Disrupted Ultradian Activity Rhythms and Differential Expression of Several Clock Genes in Interleukin-6-Deficient Mice

Abstract

The characteristics of the cycles of activity and rest stand out among the most intensively investigated aspects of circadian rhythmicity in humans and experimental animals. Alterations in the circadian patterns of activity and rest are strongly linked to cognitive and emotional dysfunctions in severe mental illnesses such as Alzheimer's disease (AD) and major depression (MDD). The proinflammatory cytokine interleukin 6 (IL-6) has been prominently associated with the pathogenesis of AD and MDD. However, the potential involvement of IL-6 in the modulation of the diurnal rhythms of activity and rest has not been investigated. Here, we set out to study the role of IL-6 in circadian rhythmicity through the characterization of patterns of behavioral locomotor activity in IL-6 knockout (IL-6 KO) mice and wild-type littermate controls. Deletion of IL-6 did not alter the length of the circadian period or the amount of locomotor activity under either light-entrained or free-running conditions. IL-6 KO mice also presented a normal phase shift in response to light exposure at night. However, the temporal architecture of the behavioral rhythmicity throughout the day, as characterized by the quantity of ultradian activity bouts, was significantly impaired under light-entrained and free-running conditions in IL-6 KO. Moreover, the assessment of clock gene expression in the hippocampus, a brain region involved in AD and depression, revealed altered levels of cry1, dec2, and rev-erb-beta in IL-6 KO mice. These data propose that IL-6 participates in the regulation of ultradian activity/rest rhythmicity and clock gene expression in the mammalian brain. Furthermore, we propose IL-6-dependent circadian misalignment as a common pathogenetic principle in some neurodegenerative and neuropsychiatric disorders.
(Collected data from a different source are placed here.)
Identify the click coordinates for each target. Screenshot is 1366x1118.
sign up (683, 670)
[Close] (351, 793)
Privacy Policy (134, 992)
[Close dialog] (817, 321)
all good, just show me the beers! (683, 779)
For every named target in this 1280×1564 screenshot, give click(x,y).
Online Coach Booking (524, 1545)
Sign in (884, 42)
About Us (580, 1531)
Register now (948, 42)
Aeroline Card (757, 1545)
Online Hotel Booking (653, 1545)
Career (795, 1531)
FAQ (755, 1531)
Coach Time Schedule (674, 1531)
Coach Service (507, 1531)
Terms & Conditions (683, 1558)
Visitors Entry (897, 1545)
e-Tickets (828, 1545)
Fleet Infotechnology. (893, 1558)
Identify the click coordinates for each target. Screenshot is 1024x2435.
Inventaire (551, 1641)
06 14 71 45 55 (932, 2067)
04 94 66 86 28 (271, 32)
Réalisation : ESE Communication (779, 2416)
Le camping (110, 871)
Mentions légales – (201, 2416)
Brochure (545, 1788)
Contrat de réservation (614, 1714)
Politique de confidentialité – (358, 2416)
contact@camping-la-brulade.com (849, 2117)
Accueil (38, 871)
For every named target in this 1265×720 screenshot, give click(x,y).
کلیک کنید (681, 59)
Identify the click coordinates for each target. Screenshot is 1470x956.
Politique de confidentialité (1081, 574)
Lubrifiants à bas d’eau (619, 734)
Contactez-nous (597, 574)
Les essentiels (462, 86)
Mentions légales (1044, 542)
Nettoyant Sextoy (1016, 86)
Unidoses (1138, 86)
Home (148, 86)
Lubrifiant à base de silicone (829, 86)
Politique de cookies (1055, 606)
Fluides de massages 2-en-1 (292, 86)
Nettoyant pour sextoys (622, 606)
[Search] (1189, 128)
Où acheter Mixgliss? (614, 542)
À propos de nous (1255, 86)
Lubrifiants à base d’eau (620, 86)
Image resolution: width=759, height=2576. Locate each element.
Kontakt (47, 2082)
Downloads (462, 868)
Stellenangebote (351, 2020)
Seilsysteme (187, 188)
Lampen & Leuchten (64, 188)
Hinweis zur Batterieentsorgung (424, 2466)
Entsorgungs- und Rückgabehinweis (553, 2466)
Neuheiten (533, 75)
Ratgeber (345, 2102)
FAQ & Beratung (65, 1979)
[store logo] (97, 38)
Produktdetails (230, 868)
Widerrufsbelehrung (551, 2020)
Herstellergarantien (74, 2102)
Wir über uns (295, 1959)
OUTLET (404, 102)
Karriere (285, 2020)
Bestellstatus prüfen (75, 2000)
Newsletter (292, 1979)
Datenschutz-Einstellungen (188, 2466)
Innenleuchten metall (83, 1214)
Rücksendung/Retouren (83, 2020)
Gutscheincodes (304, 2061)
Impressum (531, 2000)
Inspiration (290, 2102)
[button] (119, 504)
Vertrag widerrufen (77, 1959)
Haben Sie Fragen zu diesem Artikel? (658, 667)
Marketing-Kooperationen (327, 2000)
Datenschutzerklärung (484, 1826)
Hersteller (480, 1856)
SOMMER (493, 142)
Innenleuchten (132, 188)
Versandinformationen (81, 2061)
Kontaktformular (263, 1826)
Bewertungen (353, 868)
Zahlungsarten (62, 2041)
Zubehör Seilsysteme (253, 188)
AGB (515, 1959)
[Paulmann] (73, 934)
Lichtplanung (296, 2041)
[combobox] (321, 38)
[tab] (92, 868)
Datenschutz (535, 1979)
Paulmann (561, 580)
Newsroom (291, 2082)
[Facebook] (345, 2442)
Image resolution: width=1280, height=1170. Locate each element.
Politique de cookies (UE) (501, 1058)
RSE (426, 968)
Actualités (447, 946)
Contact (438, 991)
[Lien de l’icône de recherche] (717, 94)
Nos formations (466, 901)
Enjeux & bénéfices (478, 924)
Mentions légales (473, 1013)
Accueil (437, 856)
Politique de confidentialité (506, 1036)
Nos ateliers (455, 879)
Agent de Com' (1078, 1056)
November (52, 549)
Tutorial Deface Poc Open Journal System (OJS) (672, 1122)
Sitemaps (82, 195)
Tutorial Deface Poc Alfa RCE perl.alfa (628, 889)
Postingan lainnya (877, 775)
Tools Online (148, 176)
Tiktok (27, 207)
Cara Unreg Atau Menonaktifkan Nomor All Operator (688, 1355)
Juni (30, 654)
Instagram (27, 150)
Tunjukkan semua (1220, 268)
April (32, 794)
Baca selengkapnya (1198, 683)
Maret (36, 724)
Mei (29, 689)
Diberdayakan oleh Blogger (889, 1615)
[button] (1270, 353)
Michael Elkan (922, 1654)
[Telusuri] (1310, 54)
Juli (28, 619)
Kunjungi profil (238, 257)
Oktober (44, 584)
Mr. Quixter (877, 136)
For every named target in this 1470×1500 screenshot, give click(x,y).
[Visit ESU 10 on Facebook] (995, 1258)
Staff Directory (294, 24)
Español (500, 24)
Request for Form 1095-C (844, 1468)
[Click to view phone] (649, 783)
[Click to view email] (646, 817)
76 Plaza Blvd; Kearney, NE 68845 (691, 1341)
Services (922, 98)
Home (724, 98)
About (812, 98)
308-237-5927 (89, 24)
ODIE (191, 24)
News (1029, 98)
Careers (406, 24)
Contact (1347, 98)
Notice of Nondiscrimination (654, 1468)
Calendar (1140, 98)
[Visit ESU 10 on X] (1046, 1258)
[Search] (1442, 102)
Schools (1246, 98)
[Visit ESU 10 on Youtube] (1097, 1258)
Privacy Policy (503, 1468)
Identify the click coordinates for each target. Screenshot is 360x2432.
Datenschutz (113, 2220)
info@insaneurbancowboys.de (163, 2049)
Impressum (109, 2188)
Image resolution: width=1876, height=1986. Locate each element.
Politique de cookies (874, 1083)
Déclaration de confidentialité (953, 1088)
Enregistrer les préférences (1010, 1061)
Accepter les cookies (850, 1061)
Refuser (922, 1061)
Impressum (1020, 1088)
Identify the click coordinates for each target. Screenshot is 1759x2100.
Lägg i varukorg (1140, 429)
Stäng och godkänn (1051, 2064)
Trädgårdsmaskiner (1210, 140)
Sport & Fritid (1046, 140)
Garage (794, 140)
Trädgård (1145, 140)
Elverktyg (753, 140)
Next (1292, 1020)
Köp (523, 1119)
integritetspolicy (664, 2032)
Keywords: behavior; circadian activity; clock gene; hippocampus; interleukin 6; mouse.

Figure 1

Experimental paradigm for the evaluation of light-entrained and free-running circadian rhythms in interleukin (IL)-6 knockout (IL-6 KO) and wild-type (WT) mice. Illustration of the temporal course (in days) for the analysis of circadian behavioral locomotor activity in IL-6 KO and WT mice under light-entrainment [light/dark (LD): 12 h light and 12 h dark phase; white boxes] and during settings of free-running rhythms [dark/dark (DD): 24 h constant darkness, black boxes].

Figure 2

Entrainment period (T), wheel-running activity, and bout analysis in under light-entrained [light/dark] conditions in interleukin (IL)-6 knockout (IL-6 KO) and wild-type (WT) mice. Analysis of the light-entrained circadian behavioral locomotor activity in IL-6 KO and WT mice (n = 9–11 per group) demonstrating comparable (A) T and wheel-running activity during the (B) alpha and (C) rho phase and in (D) total amounts. (E) Significantly increased quantity of activity bouts in IL-6 KO compared with WT mice with unaltered (F) bout length and (G) activity counts/bout. All data are displayed as mean ± SEM; *p < 0.05.

Figure 3

Circadian period (tau), wheel-running activity, bout analysis, and phase shift response under free-running (dark/dark) conditions in interleukin (IL)-6 knockout (IL-6 KO) and wild-type (WT) mice. Analysis of the free-running circadian behavioral locomotor activity in IL-6 KO and WT mice (n = 9–11 per group) demonstrating comparable (A) tau and wheel-running activity during the (B) alpha and (C) rho phase and in (D) total amounts. (E) Significantly increased quantity of activity bouts in IL-6 KO compared with WT mice with unaltered (F) bout length and (G) activity counts/bout. (H) Unaltered phase shift response to a brief light pulse at CT14 is in IL-6 KO mice. All data are displayed as mean ± SEM; *p < 0.05.

Figure 4

Behavioral actograms exemplifying circadian locomotor activity patterns in interleukin (IL)-6 knockout (IL-6 KO) and wild-type (WT) mice. Sample actograms illustrating wheel-running activity in (A) WT and (B) IL-6 KO mice.

Figure 5

mRNA levels of clock genes with significantly different expression in hippocampal tissue of interleukin (IL)-6 knockout (IL-6 KO) compared with wild-type (WT) mice. Relative expression of (A) cry1, (B) dec2, and (C) rev-erb beta in hippocampal tissue of IL-6 KO compared with WT mice (n = 6–9 per group). All data are data displayed as mean ± SEM. *p < 0.05, **p < 0.01.